The nickname had started as a quiet joke in the breakroom, the kind of ironic label that office drones give to someone who has accidentally become the spine of the entire operation. Marcus didn't manage anyone. He didn't sign off on budgets or lead product launches. He did one thing: he answered questions. "What time is the investor call

The problem, as it always is with such people, was that the system adapted to him. Slowly, insidiously, everyone stopped thinking. Why make a decision when the Only Guider would make it for you? Why remember a fact when Marcus had it in his head? Meetings became rituals where people simply turned their chairs toward his cubicle. His inbox grew to twelve hundred unread messages a day, each one a tiny plea: Guide us. He did one thing: he answered questions

He spent the next three months refusing to answer. Not in a dramatic way, not with a resignation letter or a grand speech.

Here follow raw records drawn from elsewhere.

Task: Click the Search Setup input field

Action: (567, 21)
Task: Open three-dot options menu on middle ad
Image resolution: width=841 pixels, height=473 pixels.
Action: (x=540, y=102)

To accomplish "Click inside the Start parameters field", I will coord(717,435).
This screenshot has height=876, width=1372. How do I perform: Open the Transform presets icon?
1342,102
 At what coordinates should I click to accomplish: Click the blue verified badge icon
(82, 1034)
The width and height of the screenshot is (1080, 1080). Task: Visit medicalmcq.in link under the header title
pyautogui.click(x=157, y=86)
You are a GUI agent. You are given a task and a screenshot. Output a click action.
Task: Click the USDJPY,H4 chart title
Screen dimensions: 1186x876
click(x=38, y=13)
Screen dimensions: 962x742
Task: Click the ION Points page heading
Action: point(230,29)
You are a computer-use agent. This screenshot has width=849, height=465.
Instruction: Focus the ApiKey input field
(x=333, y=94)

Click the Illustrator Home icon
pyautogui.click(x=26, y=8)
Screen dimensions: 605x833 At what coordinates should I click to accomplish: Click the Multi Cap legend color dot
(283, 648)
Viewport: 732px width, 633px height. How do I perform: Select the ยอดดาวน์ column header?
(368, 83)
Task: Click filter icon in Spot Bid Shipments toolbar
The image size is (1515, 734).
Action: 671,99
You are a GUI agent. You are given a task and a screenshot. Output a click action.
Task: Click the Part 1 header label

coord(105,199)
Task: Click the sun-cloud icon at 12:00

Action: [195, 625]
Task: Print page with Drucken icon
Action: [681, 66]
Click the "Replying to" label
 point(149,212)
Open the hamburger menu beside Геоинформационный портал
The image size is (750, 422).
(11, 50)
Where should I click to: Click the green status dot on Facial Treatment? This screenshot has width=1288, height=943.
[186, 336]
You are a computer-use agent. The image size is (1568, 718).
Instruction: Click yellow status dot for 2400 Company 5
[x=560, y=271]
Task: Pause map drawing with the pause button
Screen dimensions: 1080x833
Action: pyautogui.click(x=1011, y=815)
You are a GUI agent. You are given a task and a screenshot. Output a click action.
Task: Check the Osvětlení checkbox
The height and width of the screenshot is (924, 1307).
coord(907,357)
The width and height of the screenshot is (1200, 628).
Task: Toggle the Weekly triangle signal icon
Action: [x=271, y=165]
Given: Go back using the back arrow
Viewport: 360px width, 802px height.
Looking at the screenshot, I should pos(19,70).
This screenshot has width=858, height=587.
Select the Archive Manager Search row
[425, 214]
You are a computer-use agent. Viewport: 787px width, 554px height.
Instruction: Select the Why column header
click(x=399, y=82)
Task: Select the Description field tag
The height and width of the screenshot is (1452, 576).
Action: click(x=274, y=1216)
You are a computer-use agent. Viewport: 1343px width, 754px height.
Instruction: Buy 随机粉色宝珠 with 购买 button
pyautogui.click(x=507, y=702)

He simply started saying, "I don't know. What do you think?" when people asked him things. At first, there was outrage. Then panic. Then, slowly, a kind of ragged, painful recovery.

He couldn't answer any of them. The fever had scrambled his internal map. He sat at his desk, sweat beading on his forehead, and watched the messages pile up in real time. Four hundred unread. Six hundred. A thousand. People started gathering outside his cubicle, a small anxious crowd, their faces the pale, confused faces of children lost in a supermarket.